Solutions—Other Compounds

In some implementations, the reactive chemical solutions can include a variety of additional compounds. Examples of additional compounds can be found in the patents incorporated by reference at the end of the description. Any individual compound or combination of compounds disclosed in the patents can be included in the reactive chemical solutions in any of the disclosed quantities.

In some systems, the reactive chemical solutions includes a phosphorous compound that further enhances corrosion protection of the metal substrate. In some instances, the improved corrosion protection is provided by adsorption of phosphonate groups from an organic amino-phosphonic acid compound on a treatment surface of the metal substrate to form a M-O-P covalent bond and subsequent formation of a network hydrophobic layer over any active corrosion site on the metal substrate.

Examples of suitable phosphorous compounds include derivatives of amino-phosphonic acids such as the salts and esters of nitrilotris(methylene)triphosphonic acid (NTMP), hydroxy-, amino-alkylphosphonic acids, ethylimido(methylene)phosphonic acids, diethylaminomethylphosphonic acid, and the like. Preferably, the derivative is soluble in water.

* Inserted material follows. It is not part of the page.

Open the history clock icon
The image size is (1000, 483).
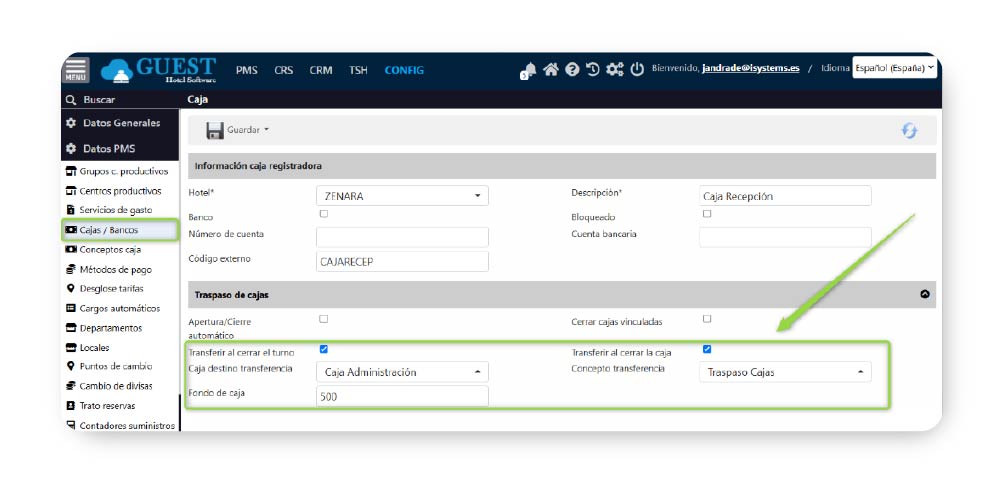pos(593,70)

A particularly suitable phosphorous compound for use as a corrosion inhibitor and solution stabilizer is nitrilotris(methylene)triphosphonic acid (NTMP).

In some implementations, the phosphorous compound can be present in the reactive chemical solution in any suitable amount. In some embodiments, the reactive chemical solution comprises approximately 5 ppm to approximately 100 ppm of the phosphorous compound or approximately 10 ppm to approximately 30 ppm of the phosphorous compound. In other embodiments, the reactive chemical solution comprises at least approximately 5 ppm of the phosphorous compound or at least approximately 10 ppm of the phosphorous compound. In still other embodiments, the reactive chemical solution comprises no more than approximately 100 ppm of the phosphorous compound or no more than 30 ppm of the phosphorous compound.

In some applications, the reactive chemical solutions can also comprise a fluoride compound. Examples of suitable fluoride compounds include alkali metal tetrafluoroborates (e.g., potassium tetrafluoroborate), alkali metal hexafluorosilicates (e.g., potassium hexafluorosilicate), and the like. In some implementations, the fluoride compound is preferably water soluble.

In some embodiments, the fluoride compound can be present in the reactive chemical solutions in any suitable amount. In some systems, the reactive chemical solutions comprises approximately 0.2 g/liter (0.02 wt %) to approximately 20 g/liter (2 wt %) of the fluoride compound or approximately 0.5 g/liter (0.05 wt %) to approximately 18 g/liter (1.8 wt %) of the fluoride compound. In other embodiments, the reactive chemical solutions comprises at least approximately 0.2 g/liter (0.02 wt %) of the fluoride compound or at least approximately 0.5 g/liter (0.05 wt %) of the fluoride compound. In still other embodiments, the reactive chemical solutions comprises no more than 20 g/liter (2 wt %) of the fluoride compound or no more than 18 g/liter (1.8 wt %) of the fluoride compound.

In some instances, the reactive chemical solutions includes a corrosion inhibitor additive that increases the corrosion resistance provided by the coating. Examples of suitable corrosion inhibitor compounds include any of those disclosed in CN 102888138. Other examples include 2-mercaptobenzothiazole (MBT), 2-mercaptobenzimidazole (MBI), 2-mercaptobenzoxazole (MBO) and/or benzotriazole (BTA). The addition of the corrosion inhibitor compound can increase the corrosion resistance of the coating.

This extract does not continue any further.